A large, bloody scalpel looms over Rossville Boulevard.
"WARNING," reads the billboard, located just south of Interstate 24 as motorists head into Chattanooga. "You are entering UT's Substandard Medical Training Zone!"
The billboard - which is paired with another on Riverside Drive that congratulates drivers for "surviving" the "substandard medical training zone" - was erected this week by a national physicians group protesting the University of Tennessee College of Medicine at Chattanooga's practice of allowing physicians, students and other health care workers to train for surgery on live pigs.
The college of medicine here is one of just three medical schools out of 188 polled in the U.S. and Canada that still allow students to practice on animals, according to the Physicians Committee for Responsible Medicine, a Washington, D.C.-based group that represents more than 12,000 physicians and promotes alternatives to animal research, among other causes.
The two other schools besides UTCOMC that still allow the practice are Johns Hopkins University School of Medicine and Rush Medical College in Chicago.
"It is disgraceful and inappropriate. It shows not only a lack of sympathy for the animals, it shows a lack of willingness to adopt current educational standards," said Dr. John J. Pippin, the committee's director of academic affairs.
Most medical schools - including the other campuses of the University of Tennessee - have students practice surgery exclusively on cadavers or high-tech simulators, the organization said. Most universities made the switch not because of animal cruelty concerns, but because training on animals is no longer considered best practice for human procedures, Pippin said.
UTCOMC's self-proclaimed "state-of-the-art" Clinical Skills and Simulation Center should make the training on animals unnecessary, the committee said. But the training on pigs continues. The practice involves making incisions into the anesthetized pigs and practicing procedures such as inserting endoscopes and removing parts of organs.
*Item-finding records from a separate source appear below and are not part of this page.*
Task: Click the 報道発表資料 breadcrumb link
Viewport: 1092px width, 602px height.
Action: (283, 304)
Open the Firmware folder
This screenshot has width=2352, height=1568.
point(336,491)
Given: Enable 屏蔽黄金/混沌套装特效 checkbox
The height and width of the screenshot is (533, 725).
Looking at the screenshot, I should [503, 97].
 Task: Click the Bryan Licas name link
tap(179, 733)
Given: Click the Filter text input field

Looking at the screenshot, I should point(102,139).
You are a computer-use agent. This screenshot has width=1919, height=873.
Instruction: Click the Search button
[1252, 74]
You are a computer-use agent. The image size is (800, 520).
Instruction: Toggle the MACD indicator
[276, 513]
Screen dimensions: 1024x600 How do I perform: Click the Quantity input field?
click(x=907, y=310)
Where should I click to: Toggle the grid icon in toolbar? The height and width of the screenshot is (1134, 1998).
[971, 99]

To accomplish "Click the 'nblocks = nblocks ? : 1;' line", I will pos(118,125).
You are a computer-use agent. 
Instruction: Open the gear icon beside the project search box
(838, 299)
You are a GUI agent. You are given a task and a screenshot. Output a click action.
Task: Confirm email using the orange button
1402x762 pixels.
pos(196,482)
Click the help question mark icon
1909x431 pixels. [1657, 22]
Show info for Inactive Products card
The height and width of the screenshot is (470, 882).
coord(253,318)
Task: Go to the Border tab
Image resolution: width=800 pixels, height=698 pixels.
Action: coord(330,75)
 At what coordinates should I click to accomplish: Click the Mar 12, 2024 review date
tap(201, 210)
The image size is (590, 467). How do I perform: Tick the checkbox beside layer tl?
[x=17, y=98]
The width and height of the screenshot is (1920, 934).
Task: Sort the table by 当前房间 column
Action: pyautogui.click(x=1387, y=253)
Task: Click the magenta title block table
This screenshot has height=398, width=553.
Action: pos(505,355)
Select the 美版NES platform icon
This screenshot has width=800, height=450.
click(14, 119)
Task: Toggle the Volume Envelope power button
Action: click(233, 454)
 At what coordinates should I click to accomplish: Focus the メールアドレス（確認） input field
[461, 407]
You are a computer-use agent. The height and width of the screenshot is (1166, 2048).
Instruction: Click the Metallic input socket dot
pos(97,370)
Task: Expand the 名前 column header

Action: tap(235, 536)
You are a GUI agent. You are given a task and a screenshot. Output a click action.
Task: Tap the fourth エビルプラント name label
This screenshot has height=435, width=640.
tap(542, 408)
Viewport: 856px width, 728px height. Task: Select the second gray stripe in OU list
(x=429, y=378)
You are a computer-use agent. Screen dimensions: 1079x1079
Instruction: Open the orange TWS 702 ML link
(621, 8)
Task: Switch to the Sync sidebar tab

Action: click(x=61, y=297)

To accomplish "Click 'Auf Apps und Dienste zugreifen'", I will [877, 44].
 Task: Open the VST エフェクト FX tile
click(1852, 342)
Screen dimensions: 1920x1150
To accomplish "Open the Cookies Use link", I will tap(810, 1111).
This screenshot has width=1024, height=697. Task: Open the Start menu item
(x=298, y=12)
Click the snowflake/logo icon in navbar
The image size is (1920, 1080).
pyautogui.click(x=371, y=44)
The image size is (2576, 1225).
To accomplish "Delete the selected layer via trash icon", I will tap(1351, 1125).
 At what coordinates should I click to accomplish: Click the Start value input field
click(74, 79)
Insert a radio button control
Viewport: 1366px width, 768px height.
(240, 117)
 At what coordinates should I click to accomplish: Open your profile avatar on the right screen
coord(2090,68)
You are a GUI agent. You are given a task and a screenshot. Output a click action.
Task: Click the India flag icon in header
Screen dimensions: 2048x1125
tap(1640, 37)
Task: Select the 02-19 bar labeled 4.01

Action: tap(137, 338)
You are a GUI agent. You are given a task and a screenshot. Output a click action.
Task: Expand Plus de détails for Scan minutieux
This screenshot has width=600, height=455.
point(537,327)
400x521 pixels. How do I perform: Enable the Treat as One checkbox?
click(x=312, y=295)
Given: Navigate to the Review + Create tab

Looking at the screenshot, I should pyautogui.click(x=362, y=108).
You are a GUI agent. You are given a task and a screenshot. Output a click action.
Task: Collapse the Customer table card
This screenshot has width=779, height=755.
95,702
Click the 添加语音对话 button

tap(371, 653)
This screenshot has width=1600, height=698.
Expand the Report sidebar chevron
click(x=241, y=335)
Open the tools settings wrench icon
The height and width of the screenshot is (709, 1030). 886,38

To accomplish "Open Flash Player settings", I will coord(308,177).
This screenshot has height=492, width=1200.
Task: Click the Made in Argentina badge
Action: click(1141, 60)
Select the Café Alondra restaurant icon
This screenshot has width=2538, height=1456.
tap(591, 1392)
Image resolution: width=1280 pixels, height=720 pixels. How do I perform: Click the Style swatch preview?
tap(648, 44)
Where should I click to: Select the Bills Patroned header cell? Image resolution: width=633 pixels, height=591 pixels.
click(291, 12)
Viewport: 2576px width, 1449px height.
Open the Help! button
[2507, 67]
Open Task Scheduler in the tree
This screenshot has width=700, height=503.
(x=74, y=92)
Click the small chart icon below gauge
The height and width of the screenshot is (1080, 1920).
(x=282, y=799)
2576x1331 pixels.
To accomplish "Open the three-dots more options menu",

Once the sessions are ended, the pigs are euthanized.
The organization said about 300 pigs are euthanized annually in UTCOMC's program.
Sheila Champlin, spokeswoman for the University of Tennessee Health Science Center, said the program is "designed to develop life-saving skills."
She said the university uses simulators in training, and that in most cases "they are adequate for teaching purposes."
"However, when they are not, we use what, in our opinion, are the best models for teaching," Champlin said.
She said the program is primarily for physicians and other health care workers who have graduated with medical degrees and is "not designed or required for medical students."
Pippin said the committee has been coming after UTCOMC's practice of operating on pigs for more than five years. Three years ago, the group asked then-District Attorney Bill Cox to consider animal abuse charges against the medical school. Cox said the state statute excludes livestock.
Pippin said the group decided to launch the billboard campaign after trying to communicate "up and down the chain of command" at UTCOMC and getting "absolutely no response at all."
"We hope there will be other sources of public pressure brought to bear on the university, and that they will have to defend themselves," Pippin said.
On Thursday, a Physician's Committee member and attorney plan to deliver petitions signed by 365 Tennessee physicians to UTCOMC Dean David Seaberg.